The R Street Institute and Resources for the Future organized an economics-oriented expert workshop on bulk power system resilience to aid federal regulators, electricity industry stakeholders, energy policymakers, state utility commissions, and others in interpreting the filed comments and making upcoming decisions. Four important economics insights emerged from the diverse presentations and discussion comments at the workshop.

  1. Economic principles, customer valuation of outage avoidance, and benefit-cost analysis should guide decisions about resilience.
  2. Enhancing resilience happens through the provision of services such as real power and voltage support, rather than attributes such as inertia or a particular fuel type. They are the same services that are currently needed and procured, and they should be procured from whoever can provide them at lowest cost, through the use of market mechanisms when feasible. Regulations and planning have important roles, but only when justified by factors (“market failures”) that would otherwise prevent the market from producing the outcomes that are best for society.
  3. Heightened concerns about resilience and low-probability events can probably be addressed relatively well by incremental improvements to current markets, incentives, and processes, and not on an emergency basis.

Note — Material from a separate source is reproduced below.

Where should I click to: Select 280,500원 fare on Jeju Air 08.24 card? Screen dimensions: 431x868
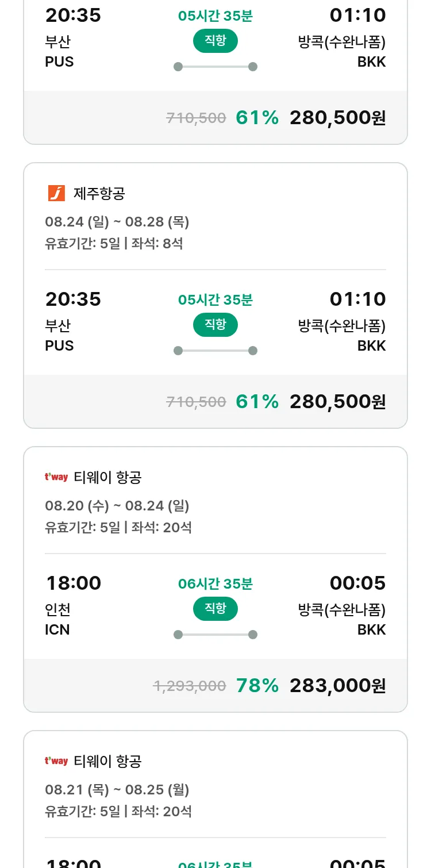click(337, 401)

Generators in organized electricity markets already face incentives to be able to generate during extreme scarcity events, and those incentives are similar to the very high value that customers place on avoiding outages.
  4. Customers and regulators are not willing to pay boundless amounts for resilience, so resources should be allocated to where they can benefit society the most. Those opportunities are largely related to enhancing the reliability and resilience of the electric distribution and transmission systems, and in better natural gas-electric coordination, planning, incentives, and rules.